Hanno la capacità di fermentare il lattosio producendo acido lattico, quasi tutti possiedono la β-galattosidasi, cioè l’enzima che idrolizza il lattosio in glucosio e galattosio.
Sono considerati batteri lattici tutti quelli che liberano acido lattico per gran parte del loro ciclo vitale (la quantità può variare dal 50 al 90% dei prodotti derivati dalla fermentazione)
I batteri lattici sono eterotrofi, saprofiti, generalmente anerobi facoltativi, Gram +, asporigeni, privi di movimento (senza ciglia e flagelli). Sono batteri con ottime capacità di adattamento, questo ne rende possibile la presenza in moltissimi ambienti naturali. Il pH ottimale è di circa 7, tuttavia esistono specie in grado di sopravvivere anche a valori fino a 3. Resistono a concentrazioni saline maggiori del 2,5% (alofili) e possono svilupparsi a temperature comprese tra i 10 e i 52°C (le specie di interesse caseario sono sia mesofile che termofile).

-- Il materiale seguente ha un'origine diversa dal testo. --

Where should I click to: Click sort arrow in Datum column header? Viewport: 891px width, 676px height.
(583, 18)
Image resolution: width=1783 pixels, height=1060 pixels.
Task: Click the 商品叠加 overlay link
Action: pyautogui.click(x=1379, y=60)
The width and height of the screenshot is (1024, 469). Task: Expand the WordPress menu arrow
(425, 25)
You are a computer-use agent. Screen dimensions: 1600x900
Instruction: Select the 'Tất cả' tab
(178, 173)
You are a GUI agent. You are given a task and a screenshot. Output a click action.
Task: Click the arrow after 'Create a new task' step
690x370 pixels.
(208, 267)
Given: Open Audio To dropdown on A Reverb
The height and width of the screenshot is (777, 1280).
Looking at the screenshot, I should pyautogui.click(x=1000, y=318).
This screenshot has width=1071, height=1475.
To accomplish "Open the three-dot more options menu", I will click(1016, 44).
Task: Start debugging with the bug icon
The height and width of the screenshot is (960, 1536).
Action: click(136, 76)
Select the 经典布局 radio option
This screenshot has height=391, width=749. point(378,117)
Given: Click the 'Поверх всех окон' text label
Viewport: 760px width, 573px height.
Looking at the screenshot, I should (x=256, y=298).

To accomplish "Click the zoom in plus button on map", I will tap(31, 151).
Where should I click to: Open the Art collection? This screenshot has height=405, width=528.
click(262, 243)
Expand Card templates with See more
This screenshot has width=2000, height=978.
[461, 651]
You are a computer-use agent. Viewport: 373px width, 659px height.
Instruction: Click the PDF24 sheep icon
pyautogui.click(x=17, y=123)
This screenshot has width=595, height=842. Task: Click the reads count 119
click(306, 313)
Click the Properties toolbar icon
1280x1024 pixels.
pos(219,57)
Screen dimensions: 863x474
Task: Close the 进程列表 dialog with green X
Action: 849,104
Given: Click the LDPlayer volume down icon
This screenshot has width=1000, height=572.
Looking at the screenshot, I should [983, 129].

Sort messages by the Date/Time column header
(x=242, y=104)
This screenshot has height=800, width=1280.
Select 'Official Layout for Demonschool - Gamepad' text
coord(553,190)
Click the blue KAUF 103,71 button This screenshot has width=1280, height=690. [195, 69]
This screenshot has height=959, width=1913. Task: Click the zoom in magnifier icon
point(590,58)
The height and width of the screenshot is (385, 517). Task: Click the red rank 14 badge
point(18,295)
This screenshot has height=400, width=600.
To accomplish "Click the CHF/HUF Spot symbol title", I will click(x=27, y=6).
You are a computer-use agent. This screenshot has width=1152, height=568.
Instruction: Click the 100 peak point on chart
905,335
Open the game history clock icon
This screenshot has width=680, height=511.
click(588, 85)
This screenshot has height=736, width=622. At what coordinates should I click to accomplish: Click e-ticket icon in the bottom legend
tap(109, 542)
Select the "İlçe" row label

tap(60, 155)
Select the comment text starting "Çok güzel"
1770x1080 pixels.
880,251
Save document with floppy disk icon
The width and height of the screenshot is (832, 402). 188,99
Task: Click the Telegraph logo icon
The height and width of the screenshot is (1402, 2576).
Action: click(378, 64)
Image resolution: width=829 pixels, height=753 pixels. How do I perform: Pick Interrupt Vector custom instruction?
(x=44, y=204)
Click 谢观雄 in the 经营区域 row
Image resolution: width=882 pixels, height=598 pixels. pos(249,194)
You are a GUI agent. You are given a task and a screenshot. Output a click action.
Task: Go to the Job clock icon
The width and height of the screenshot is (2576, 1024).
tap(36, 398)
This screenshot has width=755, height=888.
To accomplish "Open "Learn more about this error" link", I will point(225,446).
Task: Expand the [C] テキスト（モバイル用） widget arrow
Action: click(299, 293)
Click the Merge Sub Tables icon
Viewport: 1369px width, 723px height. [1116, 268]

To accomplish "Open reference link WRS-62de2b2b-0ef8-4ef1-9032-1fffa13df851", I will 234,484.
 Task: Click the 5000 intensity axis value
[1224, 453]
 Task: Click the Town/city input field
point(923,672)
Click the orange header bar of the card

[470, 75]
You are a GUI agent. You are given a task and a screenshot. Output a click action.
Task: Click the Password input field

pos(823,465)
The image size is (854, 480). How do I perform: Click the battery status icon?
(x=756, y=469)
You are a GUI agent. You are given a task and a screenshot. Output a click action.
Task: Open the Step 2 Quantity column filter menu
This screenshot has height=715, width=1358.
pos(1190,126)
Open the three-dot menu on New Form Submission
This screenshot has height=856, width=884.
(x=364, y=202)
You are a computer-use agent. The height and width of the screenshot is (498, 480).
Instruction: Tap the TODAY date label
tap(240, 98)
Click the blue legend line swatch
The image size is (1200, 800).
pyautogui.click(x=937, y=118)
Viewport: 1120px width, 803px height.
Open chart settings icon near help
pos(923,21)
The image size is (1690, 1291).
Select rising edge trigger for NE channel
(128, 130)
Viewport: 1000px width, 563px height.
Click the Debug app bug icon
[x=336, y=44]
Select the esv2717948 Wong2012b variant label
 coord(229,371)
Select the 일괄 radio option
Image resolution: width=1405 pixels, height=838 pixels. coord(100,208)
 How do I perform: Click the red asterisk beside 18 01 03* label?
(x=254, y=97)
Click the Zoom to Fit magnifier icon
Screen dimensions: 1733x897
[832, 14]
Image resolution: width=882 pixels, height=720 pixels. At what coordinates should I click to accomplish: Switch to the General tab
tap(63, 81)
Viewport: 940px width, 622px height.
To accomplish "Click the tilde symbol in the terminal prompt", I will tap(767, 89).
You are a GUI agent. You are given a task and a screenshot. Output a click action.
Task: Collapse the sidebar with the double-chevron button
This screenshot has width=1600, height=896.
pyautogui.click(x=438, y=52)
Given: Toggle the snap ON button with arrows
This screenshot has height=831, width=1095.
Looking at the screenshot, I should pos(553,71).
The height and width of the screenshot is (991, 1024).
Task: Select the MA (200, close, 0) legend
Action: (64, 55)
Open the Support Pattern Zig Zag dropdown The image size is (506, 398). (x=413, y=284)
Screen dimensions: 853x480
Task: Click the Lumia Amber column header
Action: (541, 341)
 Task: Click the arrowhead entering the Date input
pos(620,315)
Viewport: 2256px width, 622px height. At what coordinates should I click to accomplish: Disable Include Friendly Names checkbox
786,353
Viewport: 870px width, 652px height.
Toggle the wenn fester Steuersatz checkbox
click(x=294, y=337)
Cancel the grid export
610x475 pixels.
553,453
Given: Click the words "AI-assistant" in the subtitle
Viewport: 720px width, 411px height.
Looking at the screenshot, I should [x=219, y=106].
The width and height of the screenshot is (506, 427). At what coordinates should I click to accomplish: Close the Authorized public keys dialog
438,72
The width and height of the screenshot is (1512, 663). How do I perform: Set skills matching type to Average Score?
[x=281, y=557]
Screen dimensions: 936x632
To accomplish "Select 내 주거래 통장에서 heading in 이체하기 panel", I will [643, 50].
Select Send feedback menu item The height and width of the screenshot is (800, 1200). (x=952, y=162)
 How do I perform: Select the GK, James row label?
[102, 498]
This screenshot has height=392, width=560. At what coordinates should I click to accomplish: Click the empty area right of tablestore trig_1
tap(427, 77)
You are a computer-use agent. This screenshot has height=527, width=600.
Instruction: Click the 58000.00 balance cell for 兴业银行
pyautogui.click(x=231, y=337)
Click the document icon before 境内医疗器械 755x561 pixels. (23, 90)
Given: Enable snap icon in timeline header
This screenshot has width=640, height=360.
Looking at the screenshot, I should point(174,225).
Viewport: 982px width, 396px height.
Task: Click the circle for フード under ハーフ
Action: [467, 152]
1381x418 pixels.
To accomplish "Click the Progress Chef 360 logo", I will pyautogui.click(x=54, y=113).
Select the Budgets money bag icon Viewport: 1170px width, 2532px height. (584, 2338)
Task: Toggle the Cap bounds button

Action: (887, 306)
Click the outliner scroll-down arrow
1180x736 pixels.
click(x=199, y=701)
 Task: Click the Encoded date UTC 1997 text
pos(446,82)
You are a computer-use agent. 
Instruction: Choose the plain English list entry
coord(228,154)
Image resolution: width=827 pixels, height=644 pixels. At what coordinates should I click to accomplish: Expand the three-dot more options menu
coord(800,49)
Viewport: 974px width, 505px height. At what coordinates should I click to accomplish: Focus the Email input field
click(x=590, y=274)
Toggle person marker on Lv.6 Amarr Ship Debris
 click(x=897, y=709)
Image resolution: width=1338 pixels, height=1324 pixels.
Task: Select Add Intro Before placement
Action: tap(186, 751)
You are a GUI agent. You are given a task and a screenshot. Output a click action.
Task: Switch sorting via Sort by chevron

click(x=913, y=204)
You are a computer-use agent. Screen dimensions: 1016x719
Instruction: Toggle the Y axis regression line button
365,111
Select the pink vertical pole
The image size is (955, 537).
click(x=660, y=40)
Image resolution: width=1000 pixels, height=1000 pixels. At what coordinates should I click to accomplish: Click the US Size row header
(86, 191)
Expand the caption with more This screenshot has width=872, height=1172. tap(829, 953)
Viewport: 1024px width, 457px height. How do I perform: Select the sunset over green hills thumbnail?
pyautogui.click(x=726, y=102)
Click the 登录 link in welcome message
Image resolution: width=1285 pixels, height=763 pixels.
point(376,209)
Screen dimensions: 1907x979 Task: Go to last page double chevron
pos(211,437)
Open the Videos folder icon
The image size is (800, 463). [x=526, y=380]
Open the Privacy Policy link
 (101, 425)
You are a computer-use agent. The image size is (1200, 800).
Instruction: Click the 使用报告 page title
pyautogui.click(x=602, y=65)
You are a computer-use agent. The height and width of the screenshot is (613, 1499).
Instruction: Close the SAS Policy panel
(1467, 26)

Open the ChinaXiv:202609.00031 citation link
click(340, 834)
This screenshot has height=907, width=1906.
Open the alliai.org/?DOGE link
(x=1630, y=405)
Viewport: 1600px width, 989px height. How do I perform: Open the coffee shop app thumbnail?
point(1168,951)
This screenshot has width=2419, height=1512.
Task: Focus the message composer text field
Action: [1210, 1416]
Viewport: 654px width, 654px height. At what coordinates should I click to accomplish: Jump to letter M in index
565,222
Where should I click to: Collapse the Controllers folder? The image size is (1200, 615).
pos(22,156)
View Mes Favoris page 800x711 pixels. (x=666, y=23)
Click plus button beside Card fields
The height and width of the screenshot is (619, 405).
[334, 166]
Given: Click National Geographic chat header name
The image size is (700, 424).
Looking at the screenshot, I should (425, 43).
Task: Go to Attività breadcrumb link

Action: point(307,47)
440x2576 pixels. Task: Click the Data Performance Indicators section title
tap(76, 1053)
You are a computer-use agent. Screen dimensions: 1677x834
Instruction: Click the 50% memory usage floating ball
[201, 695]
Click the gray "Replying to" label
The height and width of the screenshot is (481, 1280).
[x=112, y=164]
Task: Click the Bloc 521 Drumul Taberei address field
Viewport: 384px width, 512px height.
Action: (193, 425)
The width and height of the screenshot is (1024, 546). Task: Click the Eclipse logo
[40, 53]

I batteri lattici ricavano energia dagli zuccheri del latte, necessitano inoltre di vitamine, sali minerali, aminoacidi e peptidi. Questi ultimi due elementi sono un fattore limitante per la crescita dei batteri lattici, in quanto poco presenti nel latte appena munto. I batteri lattici si sviluppano meglio nel latte che è stato raffreddato, in quanto i batteri psicrofili sono proteolitici, quindi creano elementi attraverso i quali i lattici riescono a crescere. I batteri lattici sono comunque in grado di degradare la caseina, inoltre si possono addizionare aminoacidi e peptidi.